Canadian Journal of Chemical Engineering, Vol.96, No.2, 426-433, 2018
ONLINE INCIPIENT FAULT DIAGNOSIS BASED ON KULLBACK-LEIBLER DIVERGENCE AND RECURSIVE PRINCIPLE COMPONENT ANALYSIS
Fault detection and isolation (FDI) methods based on the principal component analysis (PCA) model have achieved a large number of theoretical studies and applications, especially for complex and highly dimensional processes. However, the Hotelling's T-2, that is the most common used statistical distance, can fail in detecting small shifts such as a sensor incipient fault with low fault-to-noise ratio (FNR).
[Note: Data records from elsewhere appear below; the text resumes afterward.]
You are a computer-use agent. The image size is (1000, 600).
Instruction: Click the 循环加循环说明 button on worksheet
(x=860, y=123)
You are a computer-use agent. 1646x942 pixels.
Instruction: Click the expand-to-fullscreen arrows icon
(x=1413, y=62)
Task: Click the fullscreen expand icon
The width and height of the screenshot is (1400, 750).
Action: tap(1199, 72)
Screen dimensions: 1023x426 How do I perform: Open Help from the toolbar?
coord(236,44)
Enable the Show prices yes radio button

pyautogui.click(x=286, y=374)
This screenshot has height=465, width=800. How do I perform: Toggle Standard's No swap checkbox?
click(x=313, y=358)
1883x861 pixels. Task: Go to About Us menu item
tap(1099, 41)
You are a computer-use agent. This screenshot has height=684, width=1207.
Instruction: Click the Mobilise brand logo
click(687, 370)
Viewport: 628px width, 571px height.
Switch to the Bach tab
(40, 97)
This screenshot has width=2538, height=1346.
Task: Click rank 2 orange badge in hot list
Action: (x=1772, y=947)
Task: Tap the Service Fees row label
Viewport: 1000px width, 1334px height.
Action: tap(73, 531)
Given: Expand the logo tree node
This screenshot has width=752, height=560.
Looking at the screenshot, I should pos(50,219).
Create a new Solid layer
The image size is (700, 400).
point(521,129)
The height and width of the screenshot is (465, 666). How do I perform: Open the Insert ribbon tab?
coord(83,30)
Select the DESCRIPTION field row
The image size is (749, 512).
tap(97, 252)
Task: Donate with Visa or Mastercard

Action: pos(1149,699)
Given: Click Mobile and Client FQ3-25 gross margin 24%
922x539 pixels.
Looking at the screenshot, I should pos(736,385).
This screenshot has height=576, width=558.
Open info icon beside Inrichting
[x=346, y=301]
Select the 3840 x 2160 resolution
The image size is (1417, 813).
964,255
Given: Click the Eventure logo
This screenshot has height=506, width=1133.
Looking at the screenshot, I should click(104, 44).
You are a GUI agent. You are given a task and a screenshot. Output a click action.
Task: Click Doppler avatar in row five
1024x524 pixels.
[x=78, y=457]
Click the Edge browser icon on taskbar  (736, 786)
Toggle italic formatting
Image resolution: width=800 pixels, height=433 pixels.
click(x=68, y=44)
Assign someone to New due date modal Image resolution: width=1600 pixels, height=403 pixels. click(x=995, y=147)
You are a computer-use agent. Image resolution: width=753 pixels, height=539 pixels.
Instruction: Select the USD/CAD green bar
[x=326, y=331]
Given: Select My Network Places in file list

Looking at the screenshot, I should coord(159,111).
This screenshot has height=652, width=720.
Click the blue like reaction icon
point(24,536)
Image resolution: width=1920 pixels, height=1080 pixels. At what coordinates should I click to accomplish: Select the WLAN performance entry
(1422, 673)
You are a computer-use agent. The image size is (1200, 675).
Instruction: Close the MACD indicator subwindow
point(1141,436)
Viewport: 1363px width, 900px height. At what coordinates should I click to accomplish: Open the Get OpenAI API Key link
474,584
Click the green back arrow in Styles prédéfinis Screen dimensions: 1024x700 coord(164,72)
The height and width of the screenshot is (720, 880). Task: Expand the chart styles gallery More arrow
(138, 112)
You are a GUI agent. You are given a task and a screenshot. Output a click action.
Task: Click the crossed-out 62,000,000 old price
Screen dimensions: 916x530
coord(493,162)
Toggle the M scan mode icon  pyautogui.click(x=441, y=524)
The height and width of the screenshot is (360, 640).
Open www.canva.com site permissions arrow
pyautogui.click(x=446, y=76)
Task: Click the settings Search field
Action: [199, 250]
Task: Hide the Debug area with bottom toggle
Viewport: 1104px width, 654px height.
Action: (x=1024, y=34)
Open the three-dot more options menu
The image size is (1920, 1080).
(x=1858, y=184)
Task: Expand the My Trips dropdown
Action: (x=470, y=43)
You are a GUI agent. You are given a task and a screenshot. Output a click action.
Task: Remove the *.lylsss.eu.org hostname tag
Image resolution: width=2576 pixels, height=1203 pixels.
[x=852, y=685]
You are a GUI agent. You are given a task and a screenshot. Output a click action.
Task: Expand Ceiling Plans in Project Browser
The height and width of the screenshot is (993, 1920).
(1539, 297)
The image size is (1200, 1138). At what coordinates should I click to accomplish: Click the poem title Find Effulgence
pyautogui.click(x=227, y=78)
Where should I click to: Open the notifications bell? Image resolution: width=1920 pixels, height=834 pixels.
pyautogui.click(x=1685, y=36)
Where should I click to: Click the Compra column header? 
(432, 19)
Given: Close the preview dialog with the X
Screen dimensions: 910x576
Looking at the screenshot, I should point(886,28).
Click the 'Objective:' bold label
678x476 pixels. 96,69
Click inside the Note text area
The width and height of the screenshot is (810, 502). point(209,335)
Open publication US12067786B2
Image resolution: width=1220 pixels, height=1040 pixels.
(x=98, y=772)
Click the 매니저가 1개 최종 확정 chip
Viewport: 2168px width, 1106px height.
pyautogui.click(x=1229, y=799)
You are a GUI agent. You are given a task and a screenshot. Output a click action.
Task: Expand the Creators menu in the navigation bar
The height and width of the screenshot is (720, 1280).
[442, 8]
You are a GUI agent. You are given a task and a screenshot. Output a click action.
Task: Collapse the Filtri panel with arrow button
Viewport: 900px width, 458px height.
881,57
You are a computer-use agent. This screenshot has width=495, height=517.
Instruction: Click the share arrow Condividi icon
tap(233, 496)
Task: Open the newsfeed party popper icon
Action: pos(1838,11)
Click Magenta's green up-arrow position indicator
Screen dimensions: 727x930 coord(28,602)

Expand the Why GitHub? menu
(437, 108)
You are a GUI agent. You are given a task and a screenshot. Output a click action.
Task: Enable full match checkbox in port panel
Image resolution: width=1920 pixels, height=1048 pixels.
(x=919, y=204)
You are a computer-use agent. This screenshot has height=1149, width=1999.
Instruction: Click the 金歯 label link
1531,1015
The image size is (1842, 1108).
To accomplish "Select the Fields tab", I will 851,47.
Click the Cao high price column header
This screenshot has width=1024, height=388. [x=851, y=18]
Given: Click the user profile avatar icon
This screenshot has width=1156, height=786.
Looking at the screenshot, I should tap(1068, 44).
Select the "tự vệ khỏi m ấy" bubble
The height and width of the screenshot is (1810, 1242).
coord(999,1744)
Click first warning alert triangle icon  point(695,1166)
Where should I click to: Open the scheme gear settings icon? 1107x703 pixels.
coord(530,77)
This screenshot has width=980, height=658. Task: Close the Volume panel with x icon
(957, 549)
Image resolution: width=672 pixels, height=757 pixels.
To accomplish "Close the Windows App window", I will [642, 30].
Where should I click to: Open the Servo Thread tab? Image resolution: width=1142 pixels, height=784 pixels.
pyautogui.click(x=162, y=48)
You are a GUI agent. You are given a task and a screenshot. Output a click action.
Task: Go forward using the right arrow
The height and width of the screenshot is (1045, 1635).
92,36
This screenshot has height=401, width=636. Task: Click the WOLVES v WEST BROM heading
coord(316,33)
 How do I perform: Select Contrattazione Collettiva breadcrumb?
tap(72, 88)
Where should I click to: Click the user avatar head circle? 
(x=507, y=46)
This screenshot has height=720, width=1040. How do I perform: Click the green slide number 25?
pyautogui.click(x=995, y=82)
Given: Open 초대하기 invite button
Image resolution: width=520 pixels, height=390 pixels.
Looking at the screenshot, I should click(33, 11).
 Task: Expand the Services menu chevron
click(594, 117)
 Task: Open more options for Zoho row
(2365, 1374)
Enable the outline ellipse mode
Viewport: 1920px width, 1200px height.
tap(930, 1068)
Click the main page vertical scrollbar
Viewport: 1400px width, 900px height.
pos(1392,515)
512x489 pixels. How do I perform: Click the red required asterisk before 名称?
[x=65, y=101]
Although an incipient fault develops slowly, it cannot be ignored and is necessary to be detected early enough to avoid more serious consequences. In this study, a realistic online diagnosis method for incipient faults with low FNR is presented. Based on probability distribution measure, the Kullback-Leibler divergence (KLD) is utilized to compare the probability density of each of the latent scores to a reference one. Under the hypothesis of Gaussian distribution, dynamic changes of KLDs are computed via the mean and variance of score vectors, which can be updated online utilizing the recursive principal component analysis (RPCA). From simulations, it is shown that the proposed approach can detect, isolate, and estimate the sensor incipient fault of the multivariate AR system successfully.